Evolution of Life Insurance Industry in India
Life Insurance Policies and Life Insurance Plans have been around in India for as long as they have been around anywhere else in the world. In 1956, when the government nationalized the insurance sector by combining about 250 Indian life insurance companies to form a single firm, the Life Insurance Corporation (LIC) of India became the sole provider. This nationalization by the centre to channel more resources towards various national development programmes and give insurance market penetration a boost to protect the interests of the policy holders from failures which were the result of mismanagement resulted in the transformation of competitive segment to highly regulated monopoly. The nationalization also led to more effective mobilization of funds to enable capital to be allocated to various development projects.
In 1991, the Government implemented the New Industrial Policy, under which the Indian economy was opened up to foreign investment and sectors such as banking and finance were reformed. With the passage of the IRDA Act the Indian Life insurance industry was liberalized in 2000 with the objective of once again increasing competition in the industry and to tap the vast potential that this rapid growing market has to offer.
First year premium for single as well as regular life insurance policies offered by LIC and private players witnessed dynamic growth during the early 2000s — from less than 200 billion INR in 2002 to nearly 900 billion by 2009. This intense competition has also forced the different life insurance players to improve their underwriting and risk management abilities. This has greatly benefitted policyholders and Life insurance companies have been quick to recognize the larger need for structured retirement plans, and the potential of long-term fund management.
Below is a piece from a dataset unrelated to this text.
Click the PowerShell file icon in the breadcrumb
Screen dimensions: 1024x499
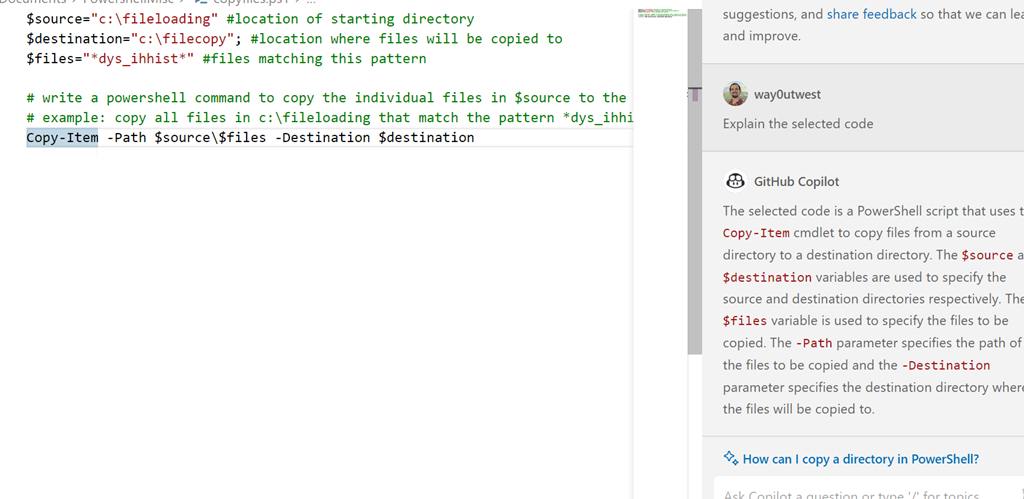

Several unit linked insurance plans (ULIPs) have been introduced by private players and this has helped them to compete with LIC and also create a customer base of individuals who are willing to opt for these plans for purely investment & tax saving purposes. More than half of the premium income of private companies in the life insurance segment is contributed by these unit-linked plans. Traditional policies like term products and endowment based products form a relatively small proportion of the insurance market.
With the growing popularity of term insurance in India, spending on insurance is on a growth trajectory in India. However, the relatively high population growth rate has been slowing down the improvement of insurance density in India.
In 2006, a milestone occurred when India’s insurance penetration nearly doubled to 4.10% before marginally declining to 4.00% in 2007. However, when compared to other countries, the life insurance market in India is still significantly under- penetrated. India remains far behind industrialized nations like UK, Switzerland, France, South Korea and Japan. Saturation of markets in many developed economies has made the Indian market more attractive for global insurance majors and India continues to be an attractive market for most insurance players both domestic and foreign.